• TRY IT
In the passage below about Jefferson and Washington, why did Jefferson decline to be Godfather to the child of J.P.P. Derieux?

• GIVEN TEXT
--

Yet, we could also view this as perfunctory -- necessarily said as a means to an end. Indeed, Jefferson, who clearly didn't believe in the doctrines of his Church, took those oaths to become a Vestryman, which back then in Anglican Virginia was more of a political than a religious position anyway.
Those same oaths are required to be a Godfather in the Church. And here is one of the few instances where we see a difference between Washington and Jefferson on their personal religious beliefs: Jefferson refused to be a Godfather, whereas Washington did so numerous times.
In what was probably a painful letter to write, Jefferson gave the explicit reason why he refused to be a Godfather. In his July 25, 1788 letter to J.P.P. Derieux, Jefferson laments that he could not be Godfather to his child because he did not want to take an oath to articles in which he did not believe.
Someone once suggested to me if Washington, unlike Jefferson, assented to articles in which he didn't believe, that shows Jefferson to be a greater man of honor and that is highly unlikely. I think common sense can still explain why Jefferson would refuse and Washington assent to creeds in which neither of them were sure to be true. Jefferson, from his writings and testimony thought quite a bit about those creeds and the arguments for and against them. After such ponderous deliberation Jefferson bitterly rejected and often directed harsh words of criticism against them. Washington's writings, on the other hand, reveal no such deliberation on those creeds -- no assent to them, no rejection of them, no thought about them at all.

--

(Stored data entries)

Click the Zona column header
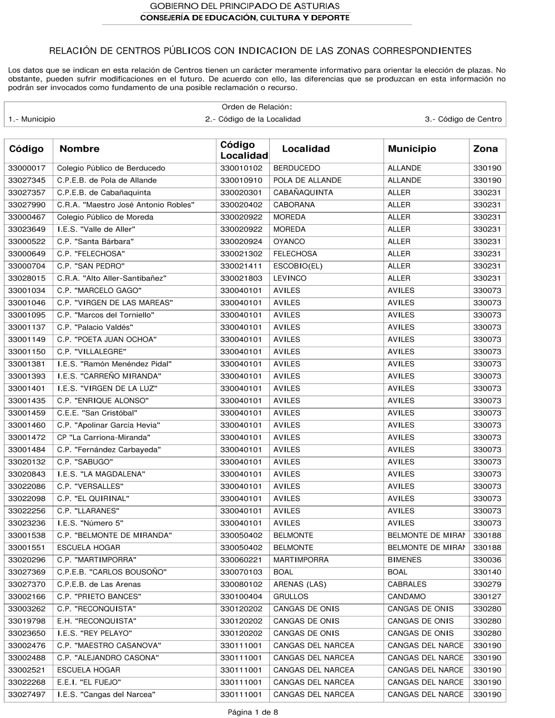485,149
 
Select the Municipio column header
412,149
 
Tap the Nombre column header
79,149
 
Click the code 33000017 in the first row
27,168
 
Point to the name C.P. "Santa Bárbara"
95,241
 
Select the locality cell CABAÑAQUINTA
303,193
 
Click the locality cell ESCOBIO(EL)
297,266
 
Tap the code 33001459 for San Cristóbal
27,413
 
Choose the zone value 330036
487,560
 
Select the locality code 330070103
241,572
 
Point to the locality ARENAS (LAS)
300,584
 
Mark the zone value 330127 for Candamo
487,596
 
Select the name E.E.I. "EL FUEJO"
89,682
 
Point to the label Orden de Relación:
257,107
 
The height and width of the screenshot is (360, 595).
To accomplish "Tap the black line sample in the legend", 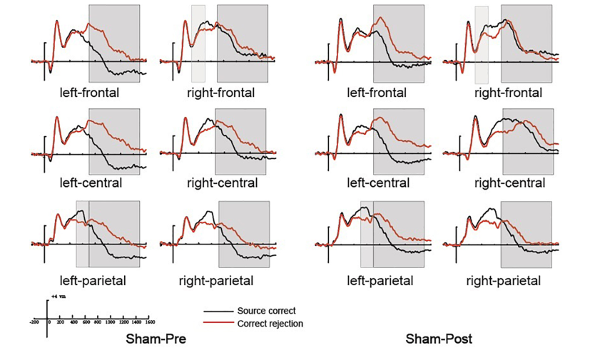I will [x=217, y=312].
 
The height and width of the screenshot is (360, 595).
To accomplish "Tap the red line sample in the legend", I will [x=217, y=323].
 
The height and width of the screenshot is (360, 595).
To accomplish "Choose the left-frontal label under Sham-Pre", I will [x=90, y=93].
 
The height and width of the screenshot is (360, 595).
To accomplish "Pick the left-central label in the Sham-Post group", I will [x=378, y=183].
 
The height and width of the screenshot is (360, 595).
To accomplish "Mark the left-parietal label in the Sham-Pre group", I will [x=90, y=280].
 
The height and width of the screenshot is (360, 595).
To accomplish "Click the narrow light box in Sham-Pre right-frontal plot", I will [x=198, y=43].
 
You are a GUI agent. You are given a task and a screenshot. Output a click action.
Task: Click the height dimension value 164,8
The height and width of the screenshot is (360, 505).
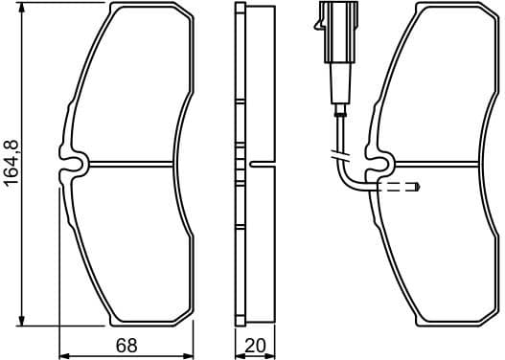tap(11, 162)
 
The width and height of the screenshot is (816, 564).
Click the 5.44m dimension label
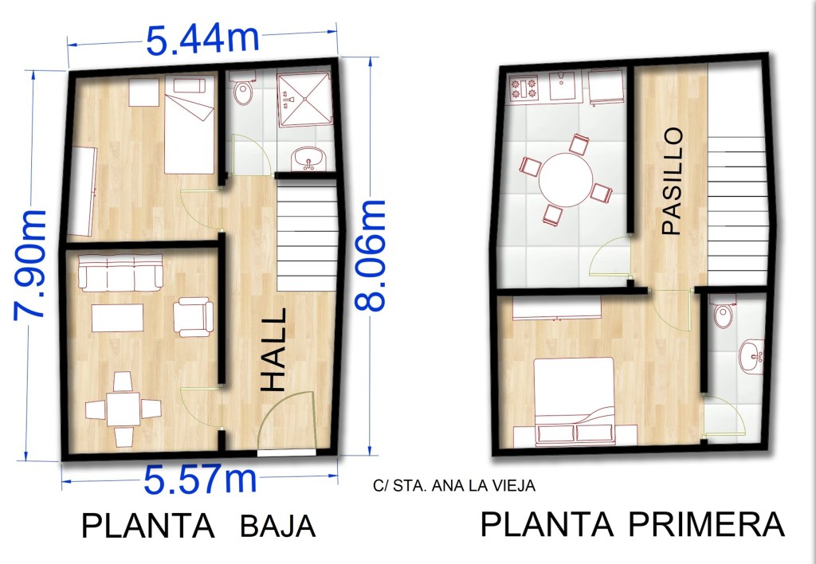tap(202, 39)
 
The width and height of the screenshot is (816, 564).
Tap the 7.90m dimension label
tap(29, 264)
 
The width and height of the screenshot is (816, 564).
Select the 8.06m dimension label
tap(370, 256)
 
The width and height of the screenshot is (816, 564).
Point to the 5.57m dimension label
tap(200, 480)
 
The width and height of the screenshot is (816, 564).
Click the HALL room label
tap(274, 350)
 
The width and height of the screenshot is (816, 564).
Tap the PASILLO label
tap(672, 181)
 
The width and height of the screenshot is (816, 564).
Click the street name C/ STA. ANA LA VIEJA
tap(453, 485)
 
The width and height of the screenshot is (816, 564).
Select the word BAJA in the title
tap(278, 526)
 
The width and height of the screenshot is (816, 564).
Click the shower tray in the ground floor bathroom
tap(304, 100)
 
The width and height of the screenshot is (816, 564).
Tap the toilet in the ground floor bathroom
tap(242, 89)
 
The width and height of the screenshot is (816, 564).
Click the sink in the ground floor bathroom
tap(308, 159)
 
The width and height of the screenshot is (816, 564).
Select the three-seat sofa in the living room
tap(120, 272)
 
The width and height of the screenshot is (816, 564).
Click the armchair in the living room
tap(193, 316)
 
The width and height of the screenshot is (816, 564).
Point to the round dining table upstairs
tap(566, 179)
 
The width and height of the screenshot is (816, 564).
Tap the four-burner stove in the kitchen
tap(523, 88)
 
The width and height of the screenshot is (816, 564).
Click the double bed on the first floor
tap(574, 401)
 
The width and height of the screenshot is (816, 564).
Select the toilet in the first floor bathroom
tap(723, 311)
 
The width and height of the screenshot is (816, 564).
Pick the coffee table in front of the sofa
tap(118, 318)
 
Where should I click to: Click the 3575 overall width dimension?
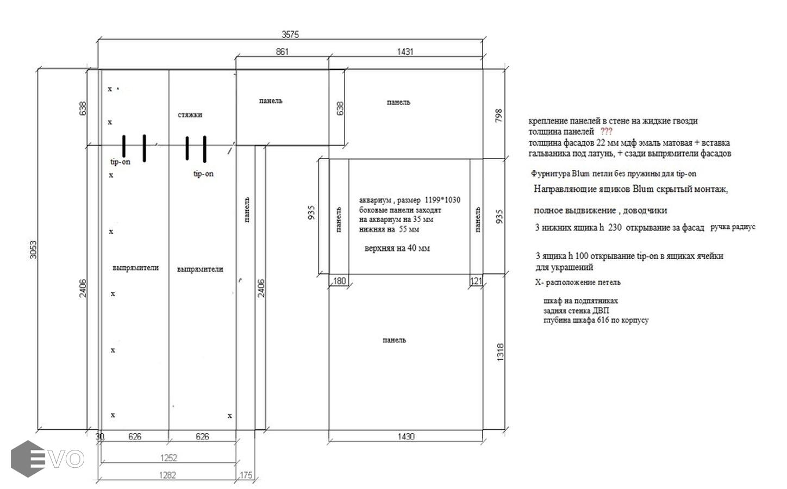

--

• ANSWER SECTION
He did not want to take an oath to articles in which he did not believe.